原文抜粋
--------
愛知県内のとある施設で愛知県に避難している被災地域住民の皆さんが集う交流会が行われた。私たちやさしい美術プロジェクトは「ひかりはがき」を持参して手渡しを行った。「ひかりはがき」はこれまで被災地域に行き手渡す方法だったが、自分たちの足下も見据え、私たちが暮らす町に避難してきた人々にも「ひかりはがき」を渡そうと考えた。このブログでは避難してきた住民の皆さんからうかがった話を紹介したい。
集まったのは6世帯の愛知県に避難してきた人たち。5世帯が福島県から、1世帯は宮城県から。交流会は就労、補償の相談会も兼ねているので、特に原発の近くに住んでいた方が多かったように思う。
避難してきたそれぞれの世帯同士の交流はない。たまたま同じ町から避難してきたとはいっても必ずしも知り合いとは限らない。地元の方言で、共通の話題で安心してお互いのこの8ヶ月を振り返り、語らう。
私は皆さんの会話を横でお聞きし、手持ち無沙汰な方がいれば声をかけてお話をうかがった。

福島県双葉町から命からがら避難してきた若いご夫婦。なんと原発から3キロのところで被災。奥さんが妊娠していたため、ライフラインが壊滅したなか、道の駅などで野宿しながら避難所にたどり着き愛知県へ。その後あかちゃんを無事出産。来月に一時帰宅をするそうだ。

宮城県多賀城市 から避難。子どもたち3人と奥さんの5人で愛知県へ。地震が起きたときから津波が押し寄せるまでを詳細に語っていただいた。まさに危機一髪。なかでも目の前で知人が津波に飲み込まれて行くのをただ見ているしかなかったという体験談に胸が痛む。同級生は100人以上が亡くなったという。ご自身はPTSDにかかり夜は眠れず、夜中も悪夢にうなされて飛び起きることもしばしば。私たちが取り組んでいた表札づくりの話をすると、テレビにも放送されたそうでそのことを知っていた。「あの大きい派手な表札ですよね。知ってますよー!」

福島県浪江町から避難。ご夫婦で6回も避難を点々とし、息子さんが暮らす愛知県に落ち着いたのだという。福島では退職した旦那さんは大好きな果物作りを始めた。福島は梨やりんごがよく育つ土地柄だそうだ。10年をかけてようやくりっぱな実をつけるようになった、梨やりんごの木。遠くは東京からもりんご狩りに来てくれる人が増えはじめた矢先に、地震、津波、そして原発。毎日畑仕事に精を出していた日々から一転、何もやることはなく、身体を動かす機会はほとんどない。最近は右手が急にむくみ、動かなくなってしまった。どうやら原因はストレスとのこと。その方の手をにぎらせてもらう。土に触れてきた手だ。分厚く、そして堅牢だ。「一番の楽しみを失った。生き甲斐を失った。この先どうしたらよいかわからない。」
--------
作業項目 1
原文によると、やさしい美術プロジェクトが愛知県内の交流会で「ひかりはがき」を手渡そうと考えたのはなぜですか。1〜3文で説明してください。
作業項目 2
原文のうち「宮城県多賀城市 から避難。子」で始まり「ですよね。知ってますよー!」」まで続く部分を、「多賀城市」を「仙台市」に置き換えて書き直してください。
作業項目 3
原文によると、交流会に集まった6世帯のうち、福島県から避難してきたのは何世帯ですか。

提供された行
--------
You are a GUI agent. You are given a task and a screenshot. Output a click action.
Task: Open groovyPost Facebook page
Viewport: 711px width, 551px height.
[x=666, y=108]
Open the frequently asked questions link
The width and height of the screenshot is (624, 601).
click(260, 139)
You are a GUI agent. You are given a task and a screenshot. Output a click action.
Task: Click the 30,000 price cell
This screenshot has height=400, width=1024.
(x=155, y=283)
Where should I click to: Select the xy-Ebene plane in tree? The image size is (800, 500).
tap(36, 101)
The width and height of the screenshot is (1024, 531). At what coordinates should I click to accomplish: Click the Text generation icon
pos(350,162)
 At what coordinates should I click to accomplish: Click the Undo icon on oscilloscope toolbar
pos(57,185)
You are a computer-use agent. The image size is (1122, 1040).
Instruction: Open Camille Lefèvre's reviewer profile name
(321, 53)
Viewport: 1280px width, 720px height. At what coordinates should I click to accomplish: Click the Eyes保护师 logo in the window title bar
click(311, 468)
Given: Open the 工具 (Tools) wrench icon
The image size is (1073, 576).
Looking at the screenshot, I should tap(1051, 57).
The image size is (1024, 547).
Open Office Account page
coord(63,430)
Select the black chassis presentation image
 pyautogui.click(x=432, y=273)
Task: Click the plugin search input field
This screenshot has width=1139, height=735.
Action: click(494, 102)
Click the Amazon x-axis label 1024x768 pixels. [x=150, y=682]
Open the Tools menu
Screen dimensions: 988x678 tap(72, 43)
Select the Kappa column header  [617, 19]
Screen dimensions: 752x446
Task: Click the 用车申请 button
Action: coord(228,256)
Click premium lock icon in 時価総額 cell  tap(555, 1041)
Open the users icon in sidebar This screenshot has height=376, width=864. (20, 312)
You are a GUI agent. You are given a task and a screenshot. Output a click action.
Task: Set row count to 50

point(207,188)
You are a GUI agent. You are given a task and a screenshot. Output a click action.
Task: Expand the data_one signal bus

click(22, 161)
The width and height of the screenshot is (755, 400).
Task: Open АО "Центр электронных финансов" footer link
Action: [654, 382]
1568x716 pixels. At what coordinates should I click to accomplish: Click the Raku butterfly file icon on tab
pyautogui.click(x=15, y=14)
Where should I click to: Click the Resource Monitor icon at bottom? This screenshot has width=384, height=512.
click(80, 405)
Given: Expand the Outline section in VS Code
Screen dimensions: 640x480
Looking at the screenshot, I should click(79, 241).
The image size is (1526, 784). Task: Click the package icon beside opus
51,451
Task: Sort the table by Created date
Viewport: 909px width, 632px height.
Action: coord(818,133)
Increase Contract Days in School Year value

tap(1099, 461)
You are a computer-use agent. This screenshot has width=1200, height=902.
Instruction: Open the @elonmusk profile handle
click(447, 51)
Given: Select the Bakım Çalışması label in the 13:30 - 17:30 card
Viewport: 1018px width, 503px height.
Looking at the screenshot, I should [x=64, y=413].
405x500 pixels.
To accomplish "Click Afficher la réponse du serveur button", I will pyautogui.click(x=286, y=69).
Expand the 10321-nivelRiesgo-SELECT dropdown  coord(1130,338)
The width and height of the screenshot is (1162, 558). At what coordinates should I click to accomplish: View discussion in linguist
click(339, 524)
--------
問題の解答 1
「ひかりはがき」はこれまで被災地域に出向いて手渡していました。しかし、自分たちの足下も見据え、自分たちが暮らす町に避難してきた人々にも渡そうと考えたからです。

問題の解答 2
宮城県仙台市 から避難。子どもたち3人と奥さんの5人で愛知県へ。地震が起きたときから津波が押し寄せるまでを詳細に語っていただいた。まさに危機一髪。なかでも目の前で知人が津波に飲み込まれて行くのをただ見ているしかなかったという体験談に胸が痛む。同級生は100人以上が亡くなったという。ご自身はPTSDにかかり夜は眠れず、夜中も悪夢にうなされて飛び起きることもしばしば。私たちが取り組んでいた表札づくりの話をすると、テレビにも放送されたそうでそのことを知っていた。「あの大きい派手な表札ですよね。知ってますよー!」

問題の解答 3
5世帯です。